6. El Servicio Paz y Justicia en Panamá (Serpaj-Panamá) denuncia estos hechos ante la faz del país y le solicita a la comunidad internacional rechazar este ataque alevoso a las libertades ciudadanas, a los derechos humanos más elementales, al estado de derecho y a la democracia.
Julio Yao, Presidente
Servicio Paz y Justicia en Panamá
(Serpaj-Panamá).
Cel. 6480-7227.
Partido Alternativa Popular - PAP
COMUNICADO
En la tarde del día jueves 19 de julio, un grupo de ciudadanos y ciudadanas, enfermos y familiares de muertos afectados por los medicamentos proporcionados por la Caja de Seguro Social, se apersonaron a los predios de la Presidencia de la República a presentar un conjunto de demandas, derivadas de la ingesta de dichos medicamentos envenenados.
En lugar de ser recibidos por un personal especializado que tratase de darle respuestas a las justas demandas de este grupo especial de panameños, víctimas de tan lamentable tragedia, fueron salvajemente agredidos por el personal de seguridad del estado, quienes sin hacer distinción entre enfermos y familiares, dieron muestras del desprecio que sienten hacia la Constitución y leyes que rigen los destinos del país, violando los más elementales derechos de dichos ciudadanos, consagrados en dichas normas.
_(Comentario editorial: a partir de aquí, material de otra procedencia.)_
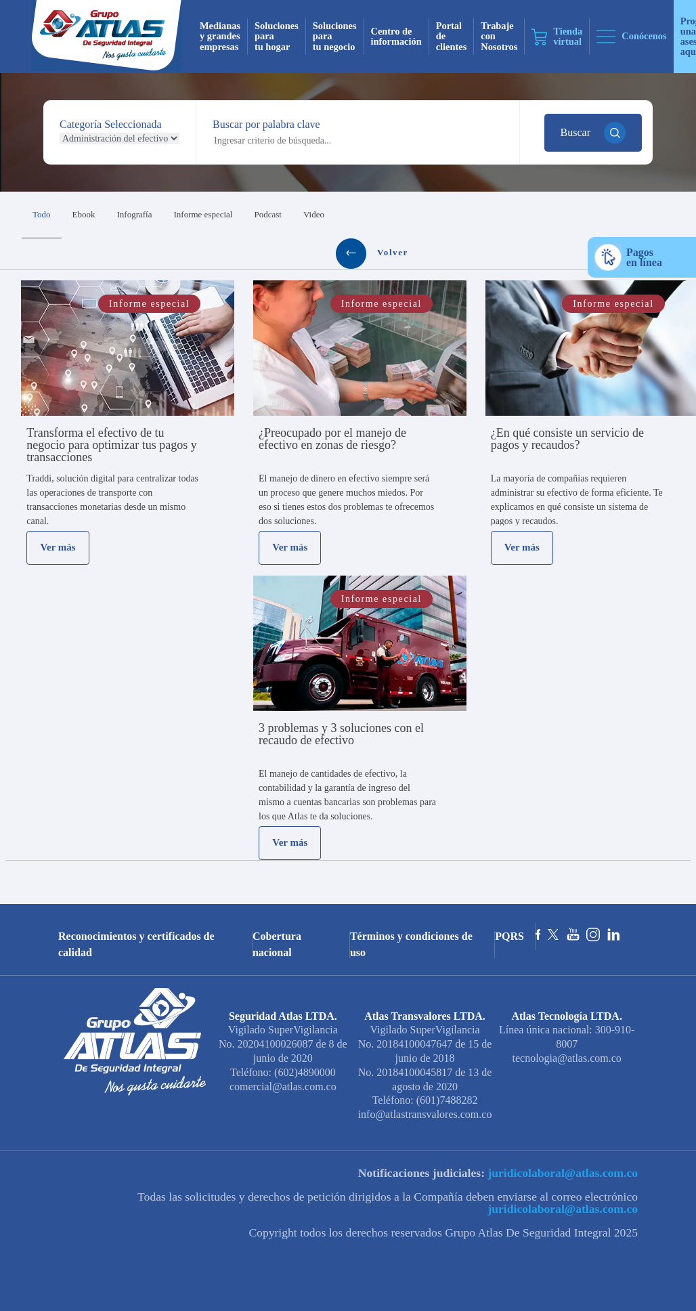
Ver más (58, 547)
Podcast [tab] (267, 214)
Frente a estos hechos lamentables, el Partido Alternativa Popular expresa su más enérgica condena y exige a las autoridades las más severas y ejemplares sanciones para los responsables, así como también la renuncia inmediata tanto del Ministro de Salud, como del Director de la Caja de Seguro Social que permita una investigación imparcial y diáfana para dar con lo verdaderos responsables de la tragedia del Seguro Social, a quienes les debe caer todo el peso de la ley.
Exigimos así mismo, la designación de una Comisión de Alto Nivel del Gobierno, facultada para atender y darle respuestas a las justas demandas de los enfermos y familiares de la tragedia del Seguro Social.
A los gobernantes de turno, les recordamos que fueron electos para gobernar y no para reprimir a un pueblo indefenso que lucha por el respeto a sus derechos, reconocidos universalmente. Que no es con la represión y la violencia como se gobierna. Tienen el deber de escuchar y seguir las directrices que le imponga el pueblo. En eso consiste la democracia. En que es el pueblo quien toma las decisiones y los gobernantes la ejecutan.
Invitamos al pueblo panameño a solidarizarse con los compañeros reprimidos y a organizarse para continuar la lucha por la democratización del país, que nos permita vivir en una verdadera democracia.